SEVENTY-TWO HOURS TO X-DAY

Three days to Christmas. All presents wrapped and safely stashed behind the tree. I had three to wrap. It took two hours, and I ended up with yards of ruined golden striped paper and with shards of sellotape sticking to each of my fingers. The finished presents looked as if they had simply been rolled up, like dough, and flung against a wall to give them some sort of shape. Christmas music blares out over the speakers. The current account lies snugly in the red. No more Christmas cards to write, nor, for that matter, to receive. Neighbours have finished sidling up to the front door, hoping not to be seen, and posting minuscule cards that must have cost about a penny each through the letter-box. The cards invariably say 'Best wishes from all at number 17.' I have done the same, only I waited until it was dark and I wore a balaclava. 
Christmas lights adorn many of the hedges and trees of the houses in the street. One neighbour went so far as to climb fifteen feet up a ladder and festoon his leylandii with red, green and gold lamps, like sets of Lilliputian traffic lights. Oneupmanship in the community is alive and well. The same chap has the number of his house engraved on a block of sandstone and planted firmly in his front garden. 
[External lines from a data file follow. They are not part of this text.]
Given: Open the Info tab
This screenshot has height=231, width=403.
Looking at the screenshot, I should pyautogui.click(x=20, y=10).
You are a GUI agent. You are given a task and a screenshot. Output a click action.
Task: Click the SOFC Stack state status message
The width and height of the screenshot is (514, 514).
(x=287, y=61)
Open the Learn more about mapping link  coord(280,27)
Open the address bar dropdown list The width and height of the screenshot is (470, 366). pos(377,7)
Outside, the temperature is twelve degrees and everything is soaking wet after several days of more or less constant rain. The birds look thoroughly bedraggled and fed up. The squirrel keeps stealing their fat, contained in half a coconut and hanging from the winter cherry tree. A wren scratches around in the border looking for something, anything, to eat amongst the sodden porridge of wet leaves. Fat and ungainly wood pigeons peck around the bird table at the back of the garden, finding the odd crumb or seed that was carelessly scattered when they ate their breakfast. 
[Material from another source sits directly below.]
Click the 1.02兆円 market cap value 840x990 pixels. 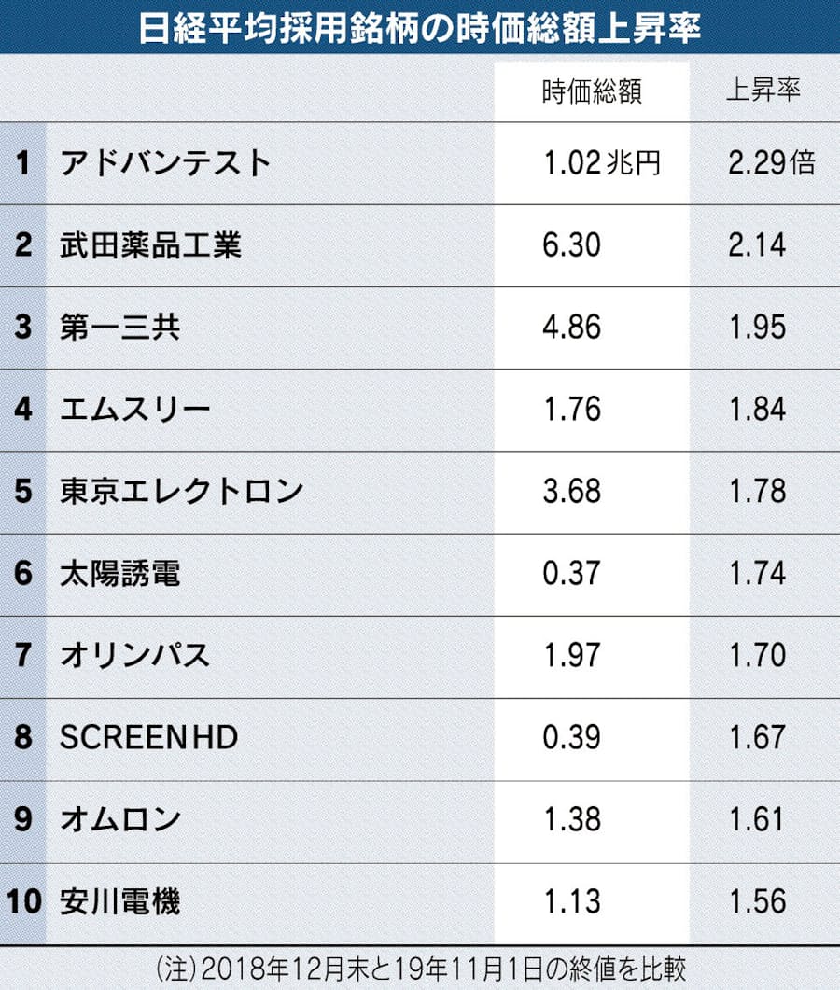603,163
The Christmas edition of the Radio Times, thick as a telephone directory, lies handily on the coffee table. We are about to be bombarded with endless repeats, schmaltzy films and Doctor Who
Turkey and brussels sprouts wait in the freezer to be cooked and consumed to order on the great day itself. I never much cared for turkey. It often tasted like I was eating a piece of string. Now it will be on the menu for several days – with baked potatoes, then cauliflower cheese, then side salad, finally in sandwiches. At least we haven't got to the level of putting the disjecta membra of the bird into a pan, adding an Oxo cube and making soup. 
I checked my stock of board games. They're not inspiring. A DVD version of 'Who Wants To Be A Millionaire,' a spin-off of 'Call My Bluff' and an idiotic game where you are handed a card with a song title on it and you have to hum the tune so that other players can guess it will hardly see us through the festive season. The last-named, incidentally, usually results in the hummer breaking down in helpless fits of laughter, or making such an appalling job of the tune that you guess 'Fairytale of New York' is the theme from 'Grandstand'. For someone whose sole object in playing these foolish games is to win, these absurdities merely serve to irritate and to sharpen further already shredded nerves. There is always 'Scrabble' of course, but that leads to furious arguments about the validity of the words.  'Of course 'Vaisya' is a word', I say, 'It's a Hindu of the upper caste'. 'No it's not,' the others say, 'We've never heard of it. In any case, it's not allowed, because it's a proper name.' 'No it isn't,' I reply, 'it's a noun.' 'Fetch the dictionary,' someone says. The dictionary is one of those pocket things that contains about a fifth of the words in the English language and, of course, 'Vaisya' is not one of them, so I end up losing, being overhauled for the lead when one of the others finishes with a sixty-point triple-word score with the word 'Zydeco', which turns out to be a Louisianian folk dance which, by some miracle, is in the dictionary. No wonder Christmas is fraught with tension. However, it's here again, it will always be here, and it's up to us all to make the best of it.